The EPA declared a huge expanse of the Palos Verdes Shelf a Superfund site, ranking the deposit of contaminated sediment that extends over 17 square miles offshore as one of the most hazardous dumping grounds in the nation. In 2009, the agency decided to move forward with a partial solution: burying the most contaminated 300 acres of the seafloor with sand and silt to reduce health risks.
White croaker, a bottom-feeder that accumulates DDT and PCBs in its fatty flesh, has been under a "do not consume" advisory since 1991 and remains the most contaminated species along the Los Angeles and Orange County coasts.
The list grew in 2009 after federal scientists spent nearly seven years studying how contaminants have accumulated in fish off Southern California.
Two of the fish — topsmelt and barred sand bass — were found to have unsafe levels of PCBs and DDT, while the black croaker and barracuda were added because they are tainted with mercury, a poisonous metal that is found in fish globally and whose presence is considered unrelated to the Montrose Chemical plant.
Eating fish laden with the chemicals can, over time, lead to serious health problems, including cancer, liver damage, immune and endocrine system problems and developmental problems in children.
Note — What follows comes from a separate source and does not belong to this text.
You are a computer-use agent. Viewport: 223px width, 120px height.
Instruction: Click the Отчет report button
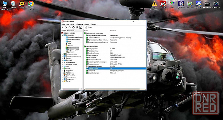click(x=88, y=27)
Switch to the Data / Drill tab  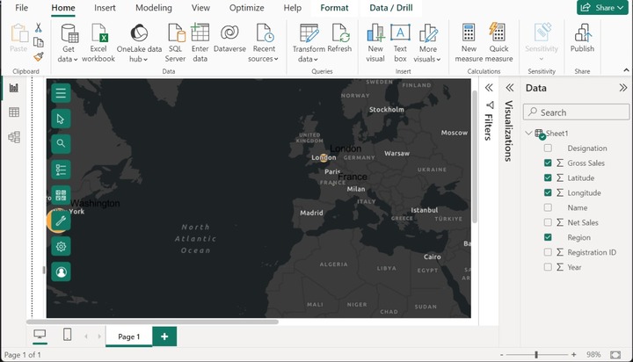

Children and the elderly are more sensitive to the toxic substances, and women who are pregnant or breastfeeding can pass them on to infants.
It can be difficult to persuade veteran anglers to give up fish they've long been eating without apparent harm.
"Many people have been catching these fish for years as a healthy, fresh food and don't believe it," said Heal the Bay outreach worker Halima Dominguez. "You can't taste it and can't see it, but it's there."
On a recent Saturday, outreach workers spoke with Fernando Rocha, 49, a gregarious regular at Belmont Pier and several other piers along the L.A. County coast. A fisherman since he was 17, he's getting acquainted with the new list of barred fish but takes the new health warnings with a grain of salt.
A street sweeper from Norwalk, Rocha fishes mostly for relaxation, donning a straw hat and baiting his hook with cut fish, worms or even baloney, and he throws most fish back. But as he fished with his 8-year-old grandson, four white croakers squirmed in his bucket. He planned to fry them with butter and lemon but said he eats only filets and small portions to lower his risk.
For Rocha, eating such a fish is a gamble not too different from going out for fast food.
At such a restaurant, "you don't know what you're getting. It could be kangaroo meat or mystery meat," he said. "In the same way, you don't eat these fish every day, because that's how you get sick."
The outreach efforts and new signs are intended to inform experienced fishermen as well as casual newcomers like Melky Aleman, who fishes every few weeks with his daughter and father-in-law at the popular spot known as Pier J, a long stretch of rocks that juts out from the Port of Long Beach.
Aleman, 30, of Bell Gardens, tries for mackerel and perch but often reels in white croaker and other fish he suspects could be toxic. Before taking a fish home, he holds it up to a nearby sign to make sure it's safe and measures it to make sure it's big enough to keep.
"If it ain't big enough to fill a taco, we're throwing it back," he said as his daughter fished with a bamboo stick and a spark plug as a weight.
Once the new signs showing the four other tainted fish are posted, he said, he'll throw those back too.